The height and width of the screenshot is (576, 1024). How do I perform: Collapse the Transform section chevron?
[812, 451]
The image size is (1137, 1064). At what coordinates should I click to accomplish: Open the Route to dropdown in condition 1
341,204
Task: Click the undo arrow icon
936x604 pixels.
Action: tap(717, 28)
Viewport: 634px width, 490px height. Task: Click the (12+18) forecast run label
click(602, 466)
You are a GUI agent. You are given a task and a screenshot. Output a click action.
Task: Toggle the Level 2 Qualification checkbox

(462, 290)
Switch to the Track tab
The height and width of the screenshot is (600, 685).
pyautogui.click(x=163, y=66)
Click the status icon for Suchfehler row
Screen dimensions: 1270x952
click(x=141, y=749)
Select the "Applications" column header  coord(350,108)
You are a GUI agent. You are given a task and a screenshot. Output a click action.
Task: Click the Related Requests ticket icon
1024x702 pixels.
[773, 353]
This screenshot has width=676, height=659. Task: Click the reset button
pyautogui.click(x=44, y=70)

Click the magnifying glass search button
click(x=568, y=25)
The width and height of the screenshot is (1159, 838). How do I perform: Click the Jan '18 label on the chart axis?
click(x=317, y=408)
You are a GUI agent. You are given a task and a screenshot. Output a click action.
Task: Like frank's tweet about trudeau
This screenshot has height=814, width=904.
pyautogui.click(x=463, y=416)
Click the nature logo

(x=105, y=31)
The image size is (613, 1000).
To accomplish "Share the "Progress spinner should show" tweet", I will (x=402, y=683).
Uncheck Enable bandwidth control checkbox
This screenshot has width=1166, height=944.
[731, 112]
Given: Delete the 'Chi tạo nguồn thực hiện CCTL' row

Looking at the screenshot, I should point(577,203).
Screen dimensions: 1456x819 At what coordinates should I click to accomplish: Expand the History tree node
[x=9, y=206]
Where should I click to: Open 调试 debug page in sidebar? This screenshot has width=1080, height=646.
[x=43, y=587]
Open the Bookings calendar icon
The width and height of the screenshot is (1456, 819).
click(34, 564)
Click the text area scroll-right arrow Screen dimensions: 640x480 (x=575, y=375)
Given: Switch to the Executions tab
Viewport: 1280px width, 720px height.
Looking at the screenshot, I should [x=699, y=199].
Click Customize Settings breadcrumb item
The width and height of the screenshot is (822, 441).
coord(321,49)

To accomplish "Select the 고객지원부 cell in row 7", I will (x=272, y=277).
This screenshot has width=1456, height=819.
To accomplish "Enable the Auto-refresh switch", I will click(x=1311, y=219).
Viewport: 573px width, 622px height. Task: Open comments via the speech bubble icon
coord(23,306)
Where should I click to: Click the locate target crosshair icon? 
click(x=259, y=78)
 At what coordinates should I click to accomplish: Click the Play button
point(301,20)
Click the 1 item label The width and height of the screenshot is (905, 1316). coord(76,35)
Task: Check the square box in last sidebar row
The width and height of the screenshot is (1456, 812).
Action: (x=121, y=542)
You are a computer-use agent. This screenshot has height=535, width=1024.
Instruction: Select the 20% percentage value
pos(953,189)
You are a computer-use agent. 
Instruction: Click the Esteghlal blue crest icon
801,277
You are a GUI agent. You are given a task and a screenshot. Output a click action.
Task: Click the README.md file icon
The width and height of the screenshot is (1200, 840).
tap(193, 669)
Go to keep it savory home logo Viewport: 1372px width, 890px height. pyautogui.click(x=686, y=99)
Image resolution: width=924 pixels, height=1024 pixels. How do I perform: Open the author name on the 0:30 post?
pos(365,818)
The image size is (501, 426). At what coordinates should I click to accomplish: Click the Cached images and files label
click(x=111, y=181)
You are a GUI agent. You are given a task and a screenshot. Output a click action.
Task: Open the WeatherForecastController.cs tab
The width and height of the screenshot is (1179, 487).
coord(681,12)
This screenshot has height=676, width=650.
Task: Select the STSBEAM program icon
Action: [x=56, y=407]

WORK TO BE COMPLETED ->
Rewrite all of the lines above with "GUI agent" replaced by "screen assistant" wherever it occurs, keeping everything else the same.

FULL OUTPUT ->
The height and width of the screenshot is (576, 1024). How do I perform: Collapse the Transform section chevron?
[812, 451]
The image size is (1137, 1064). At what coordinates should I click to accomplish: Open the Route to dropdown in condition 1
341,204
Task: Click the undo arrow icon
936x604 pixels.
Action: tap(717, 28)
Viewport: 634px width, 490px height. Task: Click the (12+18) forecast run label
click(602, 466)
You are a screen assistant. You are given a task and a screenshot. Output a click action.
Task: Toggle the Level 2 Qualification checkbox

(462, 290)
Switch to the Track tab
The height and width of the screenshot is (600, 685).
pyautogui.click(x=163, y=66)
Click the status icon for Suchfehler row
Screen dimensions: 1270x952
click(x=141, y=749)
Select the "Applications" column header  coord(350,108)
You are a screen assistant. You are given a task and a screenshot. Output a click action.
Task: Click the Related Requests ticket icon
1024x702 pixels.
[773, 353]
This screenshot has width=676, height=659. Task: Click the reset button
pyautogui.click(x=44, y=70)

Click the magnifying glass search button
click(x=568, y=25)
The width and height of the screenshot is (1159, 838). How do I perform: Click the Jan '18 label on the chart axis?
click(x=317, y=408)
You are a screen assistant. You are given a task and a screenshot. Output a click action.
Task: Like frank's tweet about trudeau
This screenshot has height=814, width=904.
pyautogui.click(x=463, y=416)
Click the nature logo

(x=105, y=31)
The image size is (613, 1000).
To accomplish "Share the "Progress spinner should show" tweet", I will (x=402, y=683).
Uncheck Enable bandwidth control checkbox
This screenshot has width=1166, height=944.
[731, 112]
Given: Delete the 'Chi tạo nguồn thực hiện CCTL' row

Looking at the screenshot, I should point(577,203).
Screen dimensions: 1456x819 At what coordinates should I click to accomplish: Expand the History tree node
[x=9, y=206]
Where should I click to: Open 调试 debug page in sidebar? This screenshot has width=1080, height=646.
[x=43, y=587]
Open the Bookings calendar icon
The width and height of the screenshot is (1456, 819).
click(34, 564)
Click the text area scroll-right arrow Screen dimensions: 640x480 (x=575, y=375)
Given: Switch to the Executions tab
Viewport: 1280px width, 720px height.
Looking at the screenshot, I should [x=699, y=199].
Click Customize Settings breadcrumb item
The width and height of the screenshot is (822, 441).
coord(321,49)

To accomplish "Select the 고객지원부 cell in row 7", I will (x=272, y=277).
This screenshot has width=1456, height=819.
To accomplish "Enable the Auto-refresh switch", I will click(x=1311, y=219).
Viewport: 573px width, 622px height. Task: Open comments via the speech bubble icon
coord(23,306)
Where should I click to: Click the locate target crosshair icon? 
click(x=259, y=78)
 At what coordinates should I click to accomplish: Click the Play button
point(301,20)
Click the 1 item label The width and height of the screenshot is (905, 1316). coord(76,35)
Task: Check the square box in last sidebar row
The width and height of the screenshot is (1456, 812).
Action: (x=121, y=542)
You are a computer-use agent. This screenshot has height=535, width=1024.
Instruction: Select the 20% percentage value
pos(953,189)
You are a computer-use agent. 
Instruction: Click the Esteghlal blue crest icon
801,277
You are a screen assistant. You are given a task and a screenshot. Output a click action.
Task: Click the README.md file icon
The width and height of the screenshot is (1200, 840).
tap(193, 669)
Go to keep it savory home logo Viewport: 1372px width, 890px height. pyautogui.click(x=686, y=99)
Image resolution: width=924 pixels, height=1024 pixels. How do I perform: Open the author name on the 0:30 post?
pos(365,818)
The image size is (501, 426). At what coordinates should I click to accomplish: Click the Cached images and files label
click(x=111, y=181)
You are a screen assistant. You are given a task and a screenshot. Output a click action.
Task: Open the WeatherForecastController.cs tab
The width and height of the screenshot is (1179, 487).
coord(681,12)
This screenshot has height=676, width=650.
Task: Select the STSBEAM program icon
Action: [x=56, y=407]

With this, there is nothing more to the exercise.